On the whole, I'm sure that my attitude is not one the Korean medical profession really agrees with, and I regularly feel that I'm slipping into the role of being a strange or awkward foreigner when I express my unwillingness to follow advice or even turn up at a hospital until I've suffered minor problems for an extended period. I suspect that most Koreans display much more reverence towards their doctors, and perhaps we've lost our sense of innocence and trust in the West. But then, the rapidly growing anti-science, anti-intellectual and anti-fact section of American society demonstrates the downside of letting people with limited intelligence and no expertise or understanding in certain areas influence important decisions, and I worry that by Korean standards, I might seem like one of those people too. My degree is in Computer Science, and the few years I spent working for a medical devices company is neither here nor there. The upshot of this is that I second guess my doctors against what I read in Wikipedia, a fact that will possibly always prevent me from seamlessly integrating into this aspect of Korean society no matter how fluent my language abilities eventually become. The professor had strongly implied that whatever tests I'd had done at the private hospitals, the tests I would undergo at the university hospital would be the ones with the correct results - and as far as I believe anything I believed that. I'm not completely distrusting.

In the absence of a CT scan, the professor instead suggested I do a treadmill test, which due to its unscheduled nature, later saw me vigorously sprinting along on the machine in my jeans rather than the shorts which would have been a better option. I was told to stop if I experienced any pain, though my natural bloody-mindedness, coupled with the possibly belatedly important need to not fall into the stereotype of being a weak foreigner in front of the Koreans, meant that only a near-death experience was going to stop me.

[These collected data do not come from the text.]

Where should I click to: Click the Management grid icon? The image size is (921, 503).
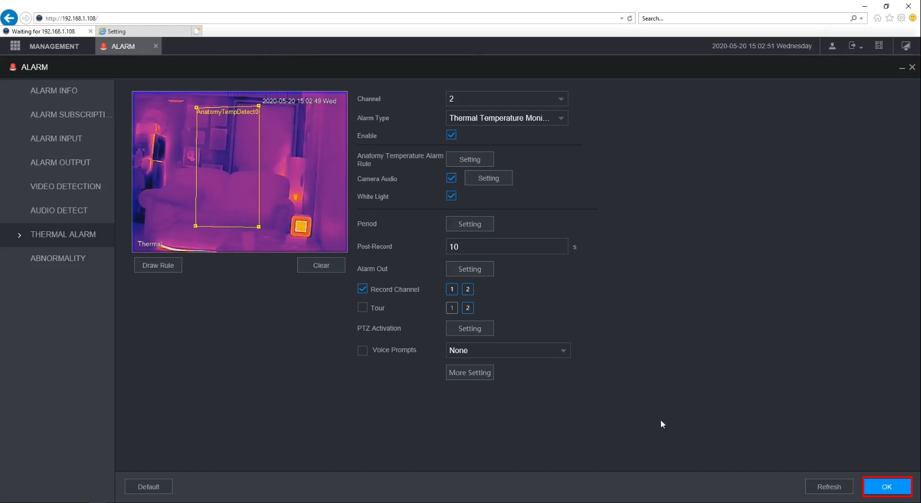(x=15, y=46)
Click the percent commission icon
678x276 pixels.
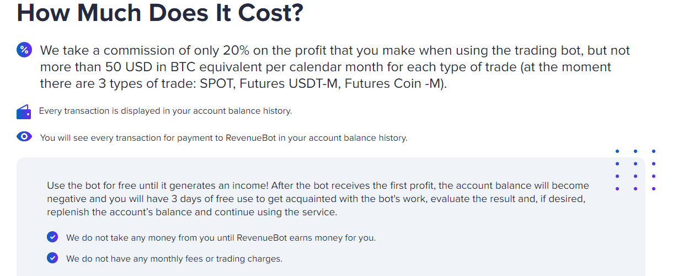pos(24,50)
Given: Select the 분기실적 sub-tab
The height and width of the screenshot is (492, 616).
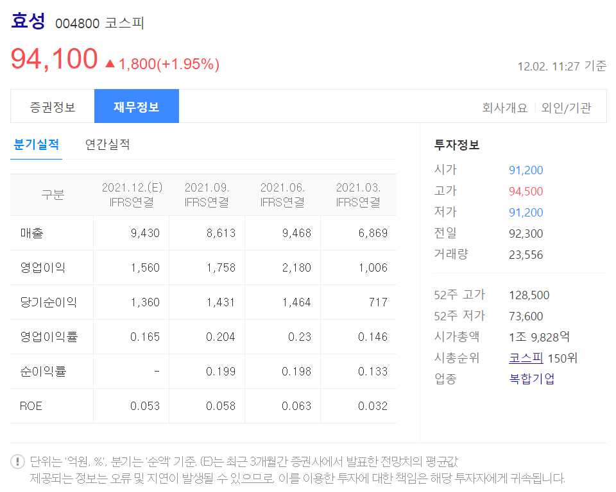Looking at the screenshot, I should [36, 145].
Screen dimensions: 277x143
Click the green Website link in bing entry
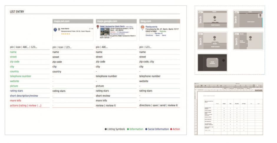163,31
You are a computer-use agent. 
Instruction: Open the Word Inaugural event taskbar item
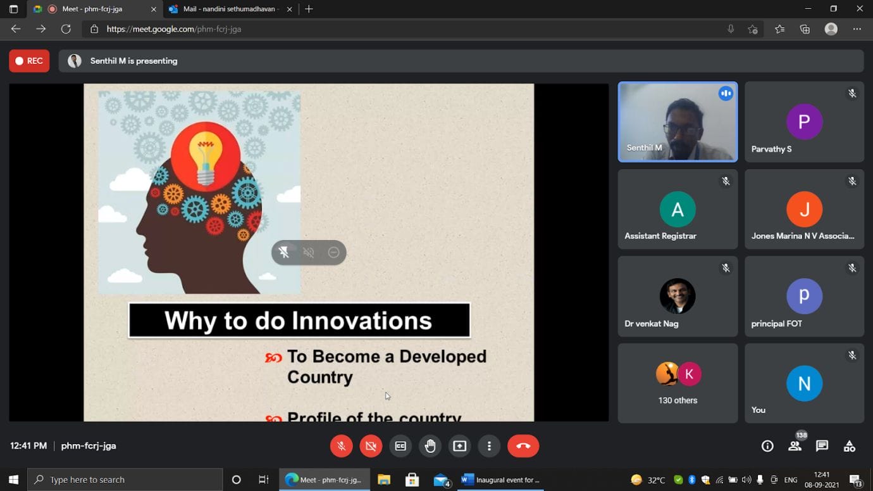pyautogui.click(x=500, y=480)
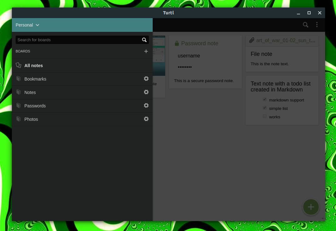Open settings gear for Photos board
This screenshot has width=336, height=231.
pos(146,119)
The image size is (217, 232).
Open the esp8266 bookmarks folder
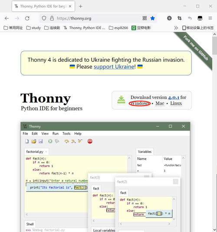click(118, 28)
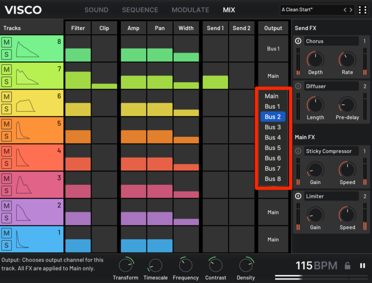Image resolution: width=372 pixels, height=283 pixels.
Task: Click the BPM tempo lock icon
Action: (x=348, y=266)
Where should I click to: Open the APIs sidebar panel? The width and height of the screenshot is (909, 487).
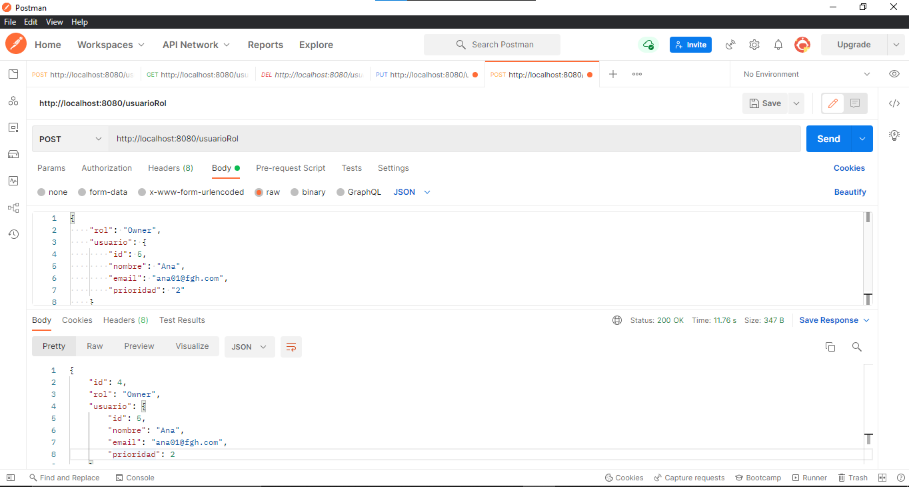[x=13, y=101]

After the treadmill I had an ultrasound. Kim Yuna was due to start her routine within twenty minutes and I was concerned the staff would miss the event, but fortunately we finished in time, and the professor invited us to watch the performance with her colleagues. It felt like the Korean equivalent of one of those moments you tell your children about - where were you when Kennedy was shot, where were you when Kim Yuna took the gold? I'm sure it will pass. The hospital seemed to come to a halt - later I read that volume on the stock exchange in Seoul dipped significantly as traders turned their attention away from their trading screens. The atmosphere was tense - quite possibly all across the country - and I felt that Korea had wound itself up to such a point that even I couldn't bear the idea of her making a mistake. So Kim Yuna's performance became my last heart test of the day.

Three weeks ago I visited three hospitals and had a day seemingly full of seeing doctors and having different tests, but the total bill only came to £35 ($53/60,000 won). The total PNU Hospital cost about £170 ($255/290,000 won), which puts the differences into perspective. But with luck, I should be able to reclaim about 90% of that through my medical insurance.

As for me, my problems are intermittent and difficult to diagnose, and I walked away from the hospital with no evidence of anything clinically significant in my results. But it's altered my perspective slightly on the small private hospitals I've previously trustingly frequented, now that I've seen how things are done in the big institutions.